**To do**
Go over the entries below line by line, copying each one that contains the word "computer".

### Records for the exercise ###

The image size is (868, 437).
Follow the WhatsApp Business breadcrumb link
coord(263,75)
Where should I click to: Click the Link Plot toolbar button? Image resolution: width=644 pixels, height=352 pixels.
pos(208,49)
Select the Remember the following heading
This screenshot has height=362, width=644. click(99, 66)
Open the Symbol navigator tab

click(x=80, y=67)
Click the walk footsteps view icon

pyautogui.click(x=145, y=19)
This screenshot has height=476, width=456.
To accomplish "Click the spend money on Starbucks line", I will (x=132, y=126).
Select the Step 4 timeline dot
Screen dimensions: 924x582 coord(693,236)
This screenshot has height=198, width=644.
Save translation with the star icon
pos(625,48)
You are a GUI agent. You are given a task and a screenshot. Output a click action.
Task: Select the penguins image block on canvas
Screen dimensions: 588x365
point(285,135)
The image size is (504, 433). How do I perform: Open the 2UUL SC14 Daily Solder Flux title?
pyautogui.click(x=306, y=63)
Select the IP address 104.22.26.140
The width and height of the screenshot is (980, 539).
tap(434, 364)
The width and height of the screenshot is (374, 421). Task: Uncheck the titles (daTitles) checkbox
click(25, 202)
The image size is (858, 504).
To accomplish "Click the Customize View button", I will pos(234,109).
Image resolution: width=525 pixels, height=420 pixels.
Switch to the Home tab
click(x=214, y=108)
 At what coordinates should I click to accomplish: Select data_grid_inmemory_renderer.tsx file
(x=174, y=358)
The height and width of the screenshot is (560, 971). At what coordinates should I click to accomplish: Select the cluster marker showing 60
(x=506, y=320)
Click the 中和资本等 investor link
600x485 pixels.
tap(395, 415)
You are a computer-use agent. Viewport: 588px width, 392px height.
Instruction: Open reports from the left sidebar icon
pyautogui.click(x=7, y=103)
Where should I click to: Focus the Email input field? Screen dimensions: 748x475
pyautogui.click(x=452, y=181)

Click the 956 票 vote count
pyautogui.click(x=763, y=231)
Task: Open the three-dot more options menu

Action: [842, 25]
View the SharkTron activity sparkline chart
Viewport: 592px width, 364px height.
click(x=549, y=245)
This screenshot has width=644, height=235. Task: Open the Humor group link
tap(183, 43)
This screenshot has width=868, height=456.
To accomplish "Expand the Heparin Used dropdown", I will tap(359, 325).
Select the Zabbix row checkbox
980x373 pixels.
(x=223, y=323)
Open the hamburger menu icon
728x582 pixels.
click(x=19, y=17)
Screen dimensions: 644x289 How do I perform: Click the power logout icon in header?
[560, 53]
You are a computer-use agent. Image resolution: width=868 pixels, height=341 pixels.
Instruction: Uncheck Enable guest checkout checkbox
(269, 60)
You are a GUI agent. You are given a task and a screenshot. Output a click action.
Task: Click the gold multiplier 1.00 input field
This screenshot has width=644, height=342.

###

**Exercise answer**
You are a computer-use agent. Viewport: 588px width, 392px height.
You are a computer-use agent. Image resolution: width=868 pixels, height=341 pixels.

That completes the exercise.